For Occupy Museums, the mainstream art museum is an informal learning space, in which social, cultural and economic hierarchies are perpetuated by powerful individuals and corporations and absorbed by the public.  Museums privilege elite patrons and corporations, whose financing for exhibitions and programs has filled in the significant gaps left by severe cuts in public funding.  By resisting unionization efforts and relying on low-wage precarious labor, museums perpetuate labor injustices.  By furthering dominant narratives of art history and presenting an overwhelmingly white male artistic canon, museums reinforce social and cultural hierarchy.

This interview is organized into themed sections.  First, by exposing how museums teach visitors, Occupy Museums exposes invisible power imbalances and hierarchies.  Next, through interventions at institutions such as MoMA that promote public access to museums and collaboration, Occupy Museums hacks into this problematic museum pedagogy of strict hierarchy and passive learning.  Finally, Occupy Museums proposes an alternative museum pedagogy based on their own practices that promotes social justice.

Author Biographies

Tal Berry

Tal Beery is an artist, educator, and organizer based in Brooklyn and Sullivan County, New York. His current projects include Eco Practicum (with Eugenia Manwelyan), DebtFair (with Occupy Museums), and Yes Lab (with the Yes Men).


Noah Fischer

Noah Fischer is a Brooklyn-based artist.  His exhibitions have explored technological, political, and social progress by way of lo-tech electrical sound/light installations and assembly lines.  Since 2011, Fischer's art and life activities have merged with the culture and energy and aim of the global protest movement, from which he initiated Occupy Subways and Occupy Museums.
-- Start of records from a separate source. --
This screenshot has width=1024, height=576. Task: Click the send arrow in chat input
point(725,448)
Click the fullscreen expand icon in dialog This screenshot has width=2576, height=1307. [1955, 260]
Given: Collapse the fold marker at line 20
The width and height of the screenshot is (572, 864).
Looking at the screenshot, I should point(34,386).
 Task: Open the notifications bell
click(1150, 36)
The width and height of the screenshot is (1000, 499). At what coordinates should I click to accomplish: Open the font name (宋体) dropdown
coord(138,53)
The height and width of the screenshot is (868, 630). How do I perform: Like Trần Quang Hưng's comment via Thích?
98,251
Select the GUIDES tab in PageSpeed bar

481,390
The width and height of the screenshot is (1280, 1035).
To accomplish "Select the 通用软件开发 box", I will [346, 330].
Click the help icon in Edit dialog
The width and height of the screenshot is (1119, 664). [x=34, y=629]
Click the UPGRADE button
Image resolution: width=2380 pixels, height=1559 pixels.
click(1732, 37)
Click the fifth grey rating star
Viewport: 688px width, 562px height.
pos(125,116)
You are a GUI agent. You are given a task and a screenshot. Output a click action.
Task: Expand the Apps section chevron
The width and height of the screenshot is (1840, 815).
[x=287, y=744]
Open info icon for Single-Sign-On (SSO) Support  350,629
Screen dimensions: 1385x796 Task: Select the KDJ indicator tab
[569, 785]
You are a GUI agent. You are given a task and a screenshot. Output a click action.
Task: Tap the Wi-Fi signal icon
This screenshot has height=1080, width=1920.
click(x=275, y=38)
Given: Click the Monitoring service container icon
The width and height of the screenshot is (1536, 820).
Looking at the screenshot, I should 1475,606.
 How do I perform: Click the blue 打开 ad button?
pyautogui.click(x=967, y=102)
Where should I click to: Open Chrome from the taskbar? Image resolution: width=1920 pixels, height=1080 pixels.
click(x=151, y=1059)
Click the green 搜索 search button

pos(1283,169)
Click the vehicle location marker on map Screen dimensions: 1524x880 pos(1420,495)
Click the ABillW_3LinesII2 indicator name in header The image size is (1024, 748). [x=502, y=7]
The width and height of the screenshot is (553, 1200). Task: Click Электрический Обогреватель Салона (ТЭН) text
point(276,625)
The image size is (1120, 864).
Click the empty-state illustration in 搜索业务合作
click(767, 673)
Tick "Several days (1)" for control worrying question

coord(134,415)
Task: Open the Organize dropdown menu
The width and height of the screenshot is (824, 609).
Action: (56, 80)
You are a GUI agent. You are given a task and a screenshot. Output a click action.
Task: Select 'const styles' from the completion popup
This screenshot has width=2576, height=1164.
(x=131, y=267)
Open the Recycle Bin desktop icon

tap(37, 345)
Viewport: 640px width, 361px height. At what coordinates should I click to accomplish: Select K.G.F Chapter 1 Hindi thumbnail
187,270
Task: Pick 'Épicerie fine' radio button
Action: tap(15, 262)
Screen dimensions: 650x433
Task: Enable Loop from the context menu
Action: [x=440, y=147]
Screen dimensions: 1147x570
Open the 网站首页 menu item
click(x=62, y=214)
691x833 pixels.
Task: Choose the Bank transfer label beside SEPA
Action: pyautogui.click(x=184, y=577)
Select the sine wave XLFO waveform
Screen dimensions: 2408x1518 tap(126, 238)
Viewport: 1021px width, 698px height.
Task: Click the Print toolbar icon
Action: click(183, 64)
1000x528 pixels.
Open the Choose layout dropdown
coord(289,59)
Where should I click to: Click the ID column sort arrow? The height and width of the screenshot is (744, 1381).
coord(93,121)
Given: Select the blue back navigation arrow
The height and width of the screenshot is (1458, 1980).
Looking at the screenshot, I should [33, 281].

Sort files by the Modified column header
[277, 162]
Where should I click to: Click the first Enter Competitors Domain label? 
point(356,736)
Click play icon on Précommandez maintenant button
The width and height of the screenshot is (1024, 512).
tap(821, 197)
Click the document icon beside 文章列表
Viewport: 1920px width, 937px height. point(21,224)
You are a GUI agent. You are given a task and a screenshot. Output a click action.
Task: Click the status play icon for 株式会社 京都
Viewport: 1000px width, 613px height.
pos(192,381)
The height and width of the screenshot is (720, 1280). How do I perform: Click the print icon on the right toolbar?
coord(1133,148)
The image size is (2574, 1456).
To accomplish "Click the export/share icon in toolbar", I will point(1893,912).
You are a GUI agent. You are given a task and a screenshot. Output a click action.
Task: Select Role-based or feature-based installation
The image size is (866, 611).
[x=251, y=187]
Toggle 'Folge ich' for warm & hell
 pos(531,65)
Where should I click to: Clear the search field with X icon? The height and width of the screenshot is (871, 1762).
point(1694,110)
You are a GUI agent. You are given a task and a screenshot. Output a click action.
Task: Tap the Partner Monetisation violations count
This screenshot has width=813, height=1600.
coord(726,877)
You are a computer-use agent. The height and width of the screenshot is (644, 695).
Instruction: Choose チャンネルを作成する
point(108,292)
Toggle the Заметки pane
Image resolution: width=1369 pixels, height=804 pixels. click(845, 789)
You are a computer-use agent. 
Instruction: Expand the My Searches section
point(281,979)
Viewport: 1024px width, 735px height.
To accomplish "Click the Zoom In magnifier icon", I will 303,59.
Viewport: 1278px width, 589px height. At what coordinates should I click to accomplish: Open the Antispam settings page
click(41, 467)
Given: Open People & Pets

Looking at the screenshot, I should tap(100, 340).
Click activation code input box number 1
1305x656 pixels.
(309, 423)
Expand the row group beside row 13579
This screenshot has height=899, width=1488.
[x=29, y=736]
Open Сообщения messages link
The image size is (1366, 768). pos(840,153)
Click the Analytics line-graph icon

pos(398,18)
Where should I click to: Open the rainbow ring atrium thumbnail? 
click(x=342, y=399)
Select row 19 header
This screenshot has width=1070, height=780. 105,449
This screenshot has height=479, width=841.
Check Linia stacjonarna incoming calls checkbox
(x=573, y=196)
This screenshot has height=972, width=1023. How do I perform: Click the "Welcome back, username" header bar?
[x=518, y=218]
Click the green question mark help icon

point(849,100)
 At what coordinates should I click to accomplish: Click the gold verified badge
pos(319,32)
Alyssa Greenberg, University of Illinois at Chicago

Alyssa Greenberg is a doctoral student in the Department of Art History at the University of Illinois at Chicago. She works at the Jane Addams Hull-House Museum as an education assistant, and her research interests include museum pedagogy and the museum as a site of activism.

Arthur Polendo

Arthur Polendo is an artist who lives and works in New York City.  He has exhibited in the United States and France and has taught a variety of college-level art courses for over 9 years. Polendo earned his Ph.D. degree in Fine Arts and Critical Studies, conferred by Texas Tech University in 2011. Polendo oversaw construction of Occupy Wall Street’s Slotbot, a 14-foot tall movable robot that was included in NYC’s 2011 Halloween Village Parade. Polendo is also a member of Occupy Museums.